◆ **Problem to solve**
Copy out every one of the following rows word for word.

## start

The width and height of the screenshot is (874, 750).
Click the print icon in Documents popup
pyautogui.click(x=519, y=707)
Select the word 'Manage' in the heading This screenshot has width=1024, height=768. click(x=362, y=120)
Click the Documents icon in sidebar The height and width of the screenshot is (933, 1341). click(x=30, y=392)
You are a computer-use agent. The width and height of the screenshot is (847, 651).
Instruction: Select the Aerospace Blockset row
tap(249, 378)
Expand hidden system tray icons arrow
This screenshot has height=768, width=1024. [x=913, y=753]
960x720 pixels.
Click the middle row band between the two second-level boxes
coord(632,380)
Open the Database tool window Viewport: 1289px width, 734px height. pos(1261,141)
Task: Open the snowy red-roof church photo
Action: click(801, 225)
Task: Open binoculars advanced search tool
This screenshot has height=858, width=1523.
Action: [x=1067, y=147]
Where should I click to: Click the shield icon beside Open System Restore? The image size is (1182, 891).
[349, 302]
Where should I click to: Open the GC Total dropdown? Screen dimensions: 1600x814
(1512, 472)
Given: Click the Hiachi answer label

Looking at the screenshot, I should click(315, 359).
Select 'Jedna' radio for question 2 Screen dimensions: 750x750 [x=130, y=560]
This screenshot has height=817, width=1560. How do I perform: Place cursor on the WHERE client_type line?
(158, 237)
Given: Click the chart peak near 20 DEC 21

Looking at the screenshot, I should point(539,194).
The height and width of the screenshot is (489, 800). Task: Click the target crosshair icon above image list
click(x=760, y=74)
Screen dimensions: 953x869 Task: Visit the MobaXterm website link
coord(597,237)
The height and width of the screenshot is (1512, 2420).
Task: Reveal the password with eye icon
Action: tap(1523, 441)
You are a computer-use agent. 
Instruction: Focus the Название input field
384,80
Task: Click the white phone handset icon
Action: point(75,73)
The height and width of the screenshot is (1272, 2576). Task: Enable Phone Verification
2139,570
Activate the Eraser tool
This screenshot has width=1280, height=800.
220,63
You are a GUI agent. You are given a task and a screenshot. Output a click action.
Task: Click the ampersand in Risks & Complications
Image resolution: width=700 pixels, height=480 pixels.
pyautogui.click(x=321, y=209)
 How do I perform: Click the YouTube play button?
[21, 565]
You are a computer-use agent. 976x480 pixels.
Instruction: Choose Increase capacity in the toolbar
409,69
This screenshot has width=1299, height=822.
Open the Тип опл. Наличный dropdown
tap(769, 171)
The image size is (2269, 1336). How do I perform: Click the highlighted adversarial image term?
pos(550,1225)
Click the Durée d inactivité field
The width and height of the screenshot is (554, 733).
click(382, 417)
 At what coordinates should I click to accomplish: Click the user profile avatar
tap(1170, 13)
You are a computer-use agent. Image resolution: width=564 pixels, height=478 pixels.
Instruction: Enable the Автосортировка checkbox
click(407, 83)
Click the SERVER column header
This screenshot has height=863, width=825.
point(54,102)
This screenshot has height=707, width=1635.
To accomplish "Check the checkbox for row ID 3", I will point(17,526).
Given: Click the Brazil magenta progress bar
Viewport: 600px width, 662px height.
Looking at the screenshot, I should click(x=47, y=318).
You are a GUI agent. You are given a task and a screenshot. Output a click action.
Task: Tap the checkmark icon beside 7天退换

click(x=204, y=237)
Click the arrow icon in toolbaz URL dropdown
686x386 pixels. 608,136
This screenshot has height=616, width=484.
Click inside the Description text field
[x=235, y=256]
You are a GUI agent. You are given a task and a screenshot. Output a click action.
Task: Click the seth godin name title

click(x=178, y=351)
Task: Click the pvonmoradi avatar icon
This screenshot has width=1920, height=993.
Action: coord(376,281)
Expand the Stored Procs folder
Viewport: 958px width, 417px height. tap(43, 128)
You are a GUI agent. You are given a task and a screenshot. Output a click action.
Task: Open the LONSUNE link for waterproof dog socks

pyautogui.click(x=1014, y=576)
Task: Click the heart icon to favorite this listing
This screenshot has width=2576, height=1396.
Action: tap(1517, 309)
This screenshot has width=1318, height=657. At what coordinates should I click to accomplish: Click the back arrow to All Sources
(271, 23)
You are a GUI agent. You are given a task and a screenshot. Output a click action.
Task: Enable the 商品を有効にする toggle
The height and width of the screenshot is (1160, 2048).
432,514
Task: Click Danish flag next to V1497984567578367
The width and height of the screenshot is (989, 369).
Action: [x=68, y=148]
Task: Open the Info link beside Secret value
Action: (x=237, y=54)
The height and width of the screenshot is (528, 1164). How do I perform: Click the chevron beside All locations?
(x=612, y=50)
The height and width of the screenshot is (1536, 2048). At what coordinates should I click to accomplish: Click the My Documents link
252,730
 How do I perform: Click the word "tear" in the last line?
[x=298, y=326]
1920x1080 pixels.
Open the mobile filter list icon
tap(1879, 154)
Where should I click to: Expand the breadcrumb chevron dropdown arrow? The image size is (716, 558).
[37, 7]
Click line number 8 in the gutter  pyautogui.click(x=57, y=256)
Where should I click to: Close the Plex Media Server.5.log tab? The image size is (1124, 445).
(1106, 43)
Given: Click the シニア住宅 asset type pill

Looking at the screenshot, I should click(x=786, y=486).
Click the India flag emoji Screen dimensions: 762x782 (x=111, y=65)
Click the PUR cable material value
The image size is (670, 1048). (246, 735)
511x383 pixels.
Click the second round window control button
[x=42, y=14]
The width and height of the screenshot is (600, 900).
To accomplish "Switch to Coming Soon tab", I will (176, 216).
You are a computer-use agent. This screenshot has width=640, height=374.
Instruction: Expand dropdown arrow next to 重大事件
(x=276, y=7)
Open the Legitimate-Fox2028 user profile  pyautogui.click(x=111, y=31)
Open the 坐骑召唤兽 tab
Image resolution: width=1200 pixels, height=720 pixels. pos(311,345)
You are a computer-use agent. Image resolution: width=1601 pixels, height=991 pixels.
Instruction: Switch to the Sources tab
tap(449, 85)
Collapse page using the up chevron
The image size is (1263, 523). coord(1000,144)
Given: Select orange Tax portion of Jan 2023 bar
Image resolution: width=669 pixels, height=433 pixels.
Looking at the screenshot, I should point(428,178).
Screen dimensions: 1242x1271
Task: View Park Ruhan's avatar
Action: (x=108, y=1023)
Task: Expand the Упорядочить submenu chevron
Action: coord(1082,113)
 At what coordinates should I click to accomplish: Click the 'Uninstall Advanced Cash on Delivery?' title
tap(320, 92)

## end

◆ **Answer to this problem**
The width and height of the screenshot is (874, 750).
Click the print icon in Documents popup
pyautogui.click(x=519, y=707)
Select the word 'Manage' in the heading This screenshot has width=1024, height=768. click(x=362, y=120)
Click the Documents icon in sidebar The height and width of the screenshot is (933, 1341). click(x=30, y=392)
You are a computer-use agent. The width and height of the screenshot is (847, 651).
Instruction: Select the Aerospace Blockset row
tap(249, 378)
Expand hidden system tray icons arrow
This screenshot has height=768, width=1024. [x=913, y=753]
960x720 pixels.
Click the middle row band between the two second-level boxes
coord(632,380)
Open the Database tool window Viewport: 1289px width, 734px height. pos(1261,141)
Task: Open the snowy red-roof church photo
Action: click(801, 225)
Task: Open binoculars advanced search tool
This screenshot has height=858, width=1523.
Action: [x=1067, y=147]
Where should I click to: Click the shield icon beside Open System Restore? The image size is (1182, 891).
[349, 302]
Where should I click to: Open the GC Total dropdown? Screen dimensions: 1600x814
(1512, 472)
Given: Click the Hiachi answer label

Looking at the screenshot, I should click(315, 359).
Select 'Jedna' radio for question 2 Screen dimensions: 750x750 [x=130, y=560]
This screenshot has height=817, width=1560. How do I perform: Place cursor on the WHERE client_type line?
(158, 237)
Given: Click the chart peak near 20 DEC 21

Looking at the screenshot, I should point(539,194).
The height and width of the screenshot is (489, 800). Task: Click the target crosshair icon above image list
click(x=760, y=74)
Screen dimensions: 953x869 Task: Visit the MobaXterm website link
coord(597,237)
The height and width of the screenshot is (1512, 2420).
Task: Reveal the password with eye icon
Action: tap(1523, 441)
You are a computer-use agent. 
Instruction: Focus the Название input field
384,80
Task: Click the white phone handset icon
Action: point(75,73)
The height and width of the screenshot is (1272, 2576). Task: Enable Phone Verification
2139,570
Activate the Eraser tool
This screenshot has width=1280, height=800.
220,63
You are a GUI agent. You are given a task and a screenshot. Output a click action.
Task: Click the ampersand in Risks & Complications
Image resolution: width=700 pixels, height=480 pixels.
pyautogui.click(x=321, y=209)
 How do I perform: Click the YouTube play button?
[21, 565]
You are a computer-use agent. 976x480 pixels.
Instruction: Choose Increase capacity in the toolbar
409,69
This screenshot has width=1299, height=822.
Open the Тип опл. Наличный dropdown
tap(769, 171)
The image size is (2269, 1336). How do I perform: Click the highlighted adversarial image term?
pos(550,1225)
Click the Durée d inactivité field
The width and height of the screenshot is (554, 733).
click(382, 417)
 At what coordinates should I click to accomplish: Click the user profile avatar
tap(1170, 13)
You are a computer-use agent. Image resolution: width=564 pixels, height=478 pixels.
Instruction: Enable the Автосортировка checkbox
click(407, 83)
Click the SERVER column header
This screenshot has height=863, width=825.
point(54,102)
This screenshot has height=707, width=1635.
To accomplish "Check the checkbox for row ID 3", I will point(17,526).
Given: Click the Brazil magenta progress bar
Viewport: 600px width, 662px height.
Looking at the screenshot, I should click(x=47, y=318).
You are a GUI agent. You are given a task and a screenshot. Output a click action.
Task: Tap the checkmark icon beside 7天退换

click(x=204, y=237)
Click the arrow icon in toolbaz URL dropdown
686x386 pixels. 608,136
This screenshot has height=616, width=484.
Click inside the Description text field
[x=235, y=256]
You are a GUI agent. You are given a task and a screenshot. Output a click action.
Task: Click the seth godin name title

click(x=178, y=351)
Task: Click the pvonmoradi avatar icon
This screenshot has width=1920, height=993.
Action: coord(376,281)
Expand the Stored Procs folder
Viewport: 958px width, 417px height. tap(43, 128)
You are a GUI agent. You are given a task and a screenshot. Output a click action.
Task: Open the LONSUNE link for waterproof dog socks

pyautogui.click(x=1014, y=576)
Task: Click the heart icon to favorite this listing
This screenshot has width=2576, height=1396.
Action: tap(1517, 309)
This screenshot has width=1318, height=657. At what coordinates should I click to accomplish: Click the back arrow to All Sources
(271, 23)
You are a GUI agent. You are given a task and a screenshot. Output a click action.
Task: Enable the 商品を有効にする toggle
The height and width of the screenshot is (1160, 2048).
432,514
Task: Click Danish flag next to V1497984567578367
The width and height of the screenshot is (989, 369).
Action: [x=68, y=148]
Task: Open the Info link beside Secret value
Action: (x=237, y=54)
The height and width of the screenshot is (528, 1164). How do I perform: Click the chevron beside All locations?
(x=612, y=50)
The height and width of the screenshot is (1536, 2048). At what coordinates should I click to accomplish: Click the My Documents link
252,730
 How do I perform: Click the word "tear" in the last line?
[x=298, y=326]
1920x1080 pixels.
Open the mobile filter list icon
tap(1879, 154)
Where should I click to: Expand the breadcrumb chevron dropdown arrow? The image size is (716, 558).
[37, 7]
Click line number 8 in the gutter  pyautogui.click(x=57, y=256)
Where should I click to: Close the Plex Media Server.5.log tab? The image size is (1124, 445).
(1106, 43)
Given: Click the シニア住宅 asset type pill

Looking at the screenshot, I should click(x=786, y=486).
Click the India flag emoji Screen dimensions: 762x782 (x=111, y=65)
Click the PUR cable material value
The image size is (670, 1048). (246, 735)
511x383 pixels.
Click the second round window control button
[x=42, y=14]
The width and height of the screenshot is (600, 900).
To accomplish "Switch to Coming Soon tab", I will (176, 216).
You are a computer-use agent. This screenshot has width=640, height=374.
Instruction: Expand dropdown arrow next to 重大事件
(x=276, y=7)
Open the Legitimate-Fox2028 user profile  pyautogui.click(x=111, y=31)
Open the 坐骑召唤兽 tab
Image resolution: width=1200 pixels, height=720 pixels. pos(311,345)
You are a computer-use agent. Image resolution: width=1601 pixels, height=991 pixels.
Instruction: Switch to the Sources tab
tap(449, 85)
Collapse page using the up chevron
The image size is (1263, 523). coord(1000,144)
Given: Select orange Tax portion of Jan 2023 bar
Image resolution: width=669 pixels, height=433 pixels.
Looking at the screenshot, I should point(428,178).
Screen dimensions: 1242x1271
Task: View Park Ruhan's avatar
Action: (x=108, y=1023)
Task: Expand the Упорядочить submenu chevron
Action: coord(1082,113)
 At what coordinates should I click to accomplish: Click the 'Uninstall Advanced Cash on Delivery?' title
tap(320, 92)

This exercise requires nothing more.